Soler no podía perder la rueda de la fuga porque, de lo contrario, el Bahréin de los hermanos Izagirre (Gorka, segundo en Luchon), los superaría, como así fue en la tabla. ¿Es la clasificación por equipos un premio reconfortante cuando se vino aquí a ganar el Tour? Menos es nada. Cierto. Pero el Tour es el Tour, y aunque subir al podio de los Campos Elíseos vale su peso en oro, aquí se vino a luchar por el jersey amarillo. Y todo otro reto debe ser secundario. Y todavía queda, y mucho, camino lleno de obstáculos donde todo puede pasar.
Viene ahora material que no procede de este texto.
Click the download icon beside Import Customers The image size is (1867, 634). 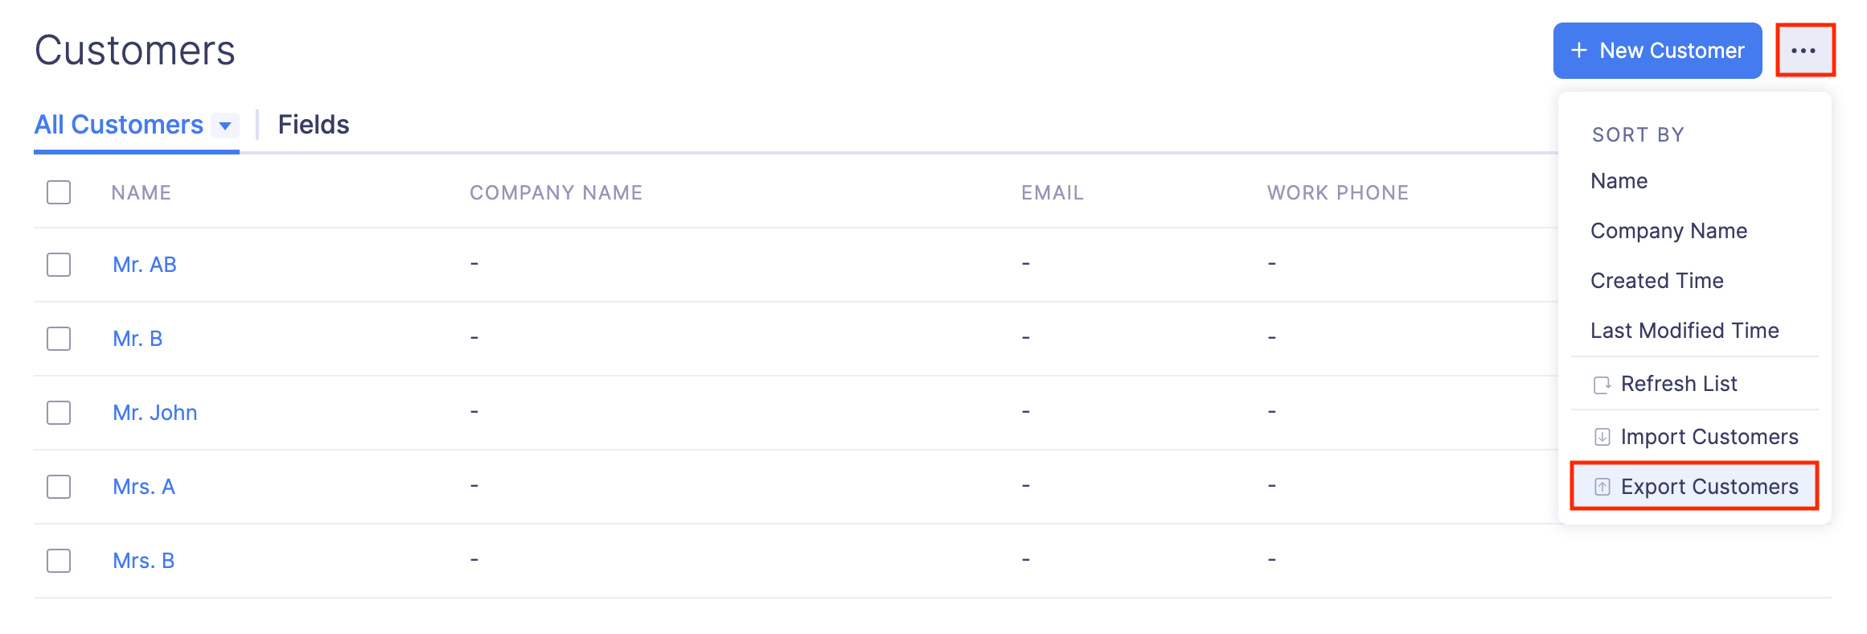[1604, 437]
Y puede ocurrir en unos Pirineos que aguardan, hoy y el viernes, el gran ataque de Mikel Landa.

«Por fin no me duele la espalda», indica Landa sonriente en la meta de Luchon. A su lado está Soler, que también es su compañero de habitación. «¡Anda lo que oía por la radio!». Se refería Landa a las palabras de García Acosta. Y el técnico navarro aplica la teoría futbolística: lo que pasa en el campo, en el campo se queda. El Movistar necesita hacer algo grande en este Tour y le quedan solo dos días para intentarlo.

SIN CONCESIONES

Mientras Francia disfrutaba con el ataque final, anuncio de victoria, de Julian Alaphilippe, en la escapada donde había estado Soler, Landa miraba hacia atrás, posiblemente observaba el sufrimiento de algún adversario cercano en la general, y decidía atacar en los metros finales del Portillon. Pero había mucho Sky por los alrededores, demasiados, y rivales que no conceden privilegios a nadie. Quien quiera atacar que se lo gane a pecho. Del décimo o el undécimo puesto de la general, el que demarre que sea por potencia y porque es el más fuerte de todos. Obsequios, los justos.
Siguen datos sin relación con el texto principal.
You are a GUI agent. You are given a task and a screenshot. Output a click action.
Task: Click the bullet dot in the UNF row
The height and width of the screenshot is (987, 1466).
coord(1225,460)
Aquí no se regala nada. Si el ciclista se va al suelo cuando tiene todos los números para ganar es cuestión de mala suerte, de tomar la curva por el lado equivocado o por no apretar los frenos suficientemente. Es lo que le pasó a Adam Yates, quien venía para quedar entre los primeros y que se encuentra descolgado de la general tras unos Alpes desastrosos. Alaphilippe lo perseguía desbocado y Yates se estampó contra el suelo. No hubo lágrimas, pero sí sangre en el codo y un susto de aúpa que ya le impidió seguir luchando por la etapa y lanzarse tras el ciclista francés que, por supuesto y como debía ser, no se paró a esperarlo.

Como tampoco nadie aguardó a Philippe Gilbert, el ídolo de los valones. Protagonizó el gran susto de este Tour, en el Portet d’Aspet, en el puerto en el que se mató Fabio Casartelli, campeón olímpico en Barcelona, en 1995. La bici impactó contra un muro de piedra y él salió disparado hacia el abismo. Al final de la etapa las imágenes de la televisión francesa mostraron un terreno en el que no destrozarse la cabeza era puro milagro: pedruscos como armarios, raíces que parecían árboles. Y Gilbert solo se magulló el codo. Más sangre y el gesto del corredor con el pulgar hacia el cielo, que lo protegió, para que su familia supiera que estaba sano y salvo. Fueron un par de minutos de incertidumbre, pero el corazón del Tour se encogió pensando lo peor. «He aterrizado sobre las piedras y en el primer momento he pensado que estaba hecho pedazos, pero finalmente estoy bien y agradezco a todos los que me han ayudado a volver a la carretera. Ha sido un error mío en la trayectoria al entrar en la curva», explicó el ciclista tras el gran susto.